Hi all!  I know it’s been forever since I updated the site…  Hopefully more frequent updates will follow.

I’ve added some new MIDI file pages!  They are still in progress from a formatting/aesthetics perspective, but the functionality is pretty much all in place.

These new MIDI File pages contain a real-time midi player PolyWave AKA MUKI, with MT-32 playback capability as well as GM playback via SoundFonts.

Additionally, the original ZIP files for the MIDI downloads are also listed.  🙂 These are the unaltered original ZIP’s from the original QuestStudios website.

One thing that’s taken this project so long (apart from real-life putting many things on hold for the last several years) has also been dealing with accounting for many of the little discrepancies in the original ZIP files, like typo’s and going through everything to match it up for the website so that everything works.

Another part of this project has been taking all that disparate data and converting it into something more flexible web-code wise. Below is a quote from a message board post I wrote a while ago on the subject.

It’s a looong time coming.

I’ve been working on the framework for those pages on and off for a long time.

I want not just to be able to provide the original QS midi zips for download, but also have them playable in the web browser, or even on a mobile/phone on-the-go. This presents several problems, the the main one being the playback of MT-32 music or MIDI music in general. “How to do it?” and “How to do it without it sounding like garbage?”. I could just make recordings of everything, but that’s bandwidth intensive, and time consuming. Thankfully, Tomas Pollak’s Polywave AKA Muki.io solves this problem wonderfully with a great implementation of MUNT, a more than adequate Soundfont-based engine for GM, as well as being a great MIDI/chip-tune player in general! I’ve had a number of great and extensive chats with Tomas about the player, some of the playback quirks I ran into, as well as some feature suggestions.

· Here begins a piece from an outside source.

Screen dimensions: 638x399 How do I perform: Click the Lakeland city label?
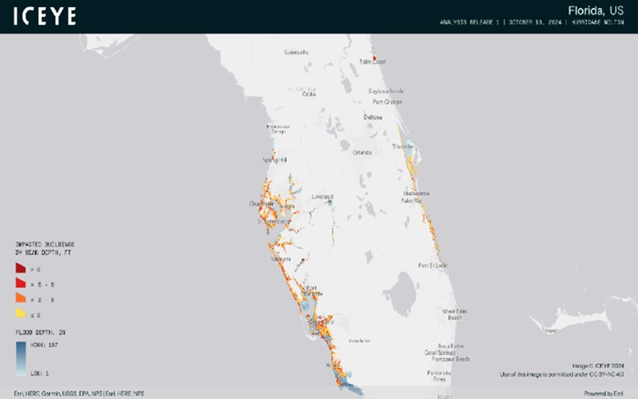click(322, 196)
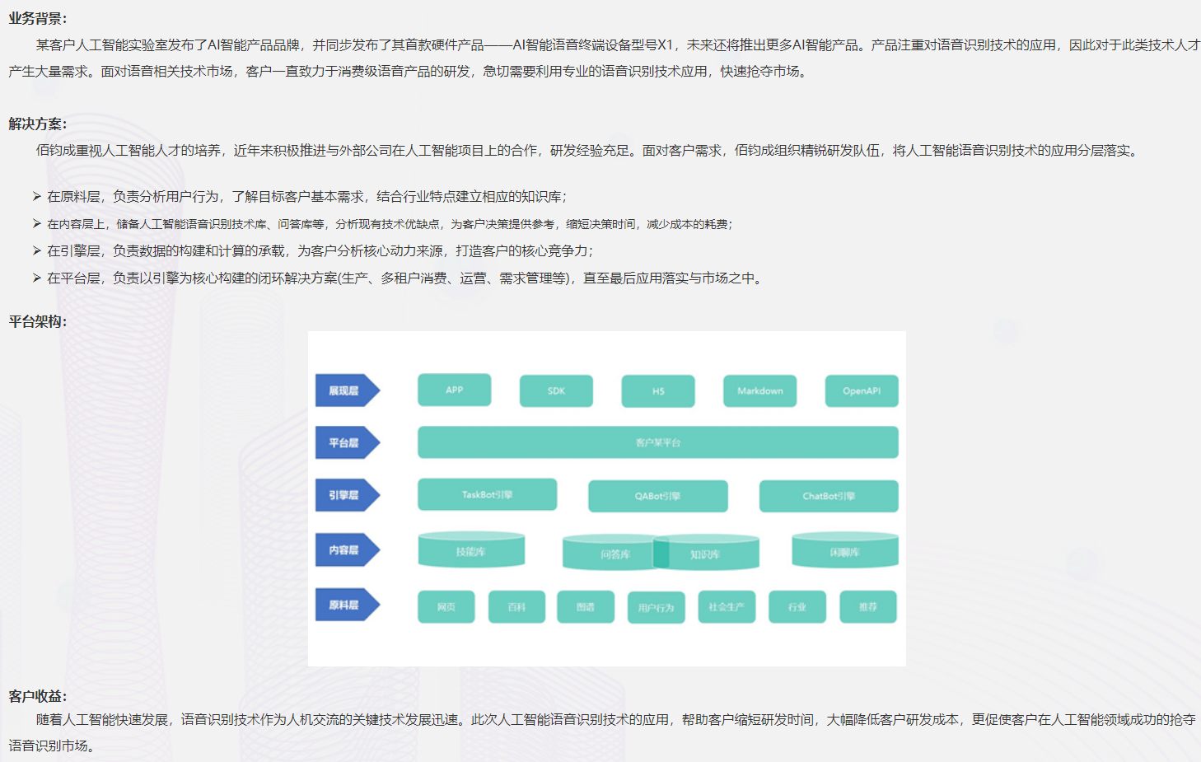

On top of all that, I also wanted to have the website code handle all of this in a more easy to manage way. There is a long story of what I did to automate the parsing the original QS Zip file contents, to match all the track names to their actual file names, many of which did not quite match or had typos in them in some cases, as well as determine what type of synth is needed, and to determine if a patch bank file was needed in case of MT-32 MIDI’s. Ultimately, I was able to create a workflow that accomplishes this and puts it all into JSON, which is what Polywave uses also. I actually extended Polywave’s playlist JSON template for my own site so that I can include track names, synth information, patch banks, file locations/URLs, and other info into the site, without now having to actually make a ton of individual pages with tons of hyperlinks manually. I am pretty pleased with the result and the potential. Again the goal experience I had envisioned for the QSA was that it be something that allows me to browse and listen to any of the tunes I want from any device on any platform.

Myself, from the site’s message board.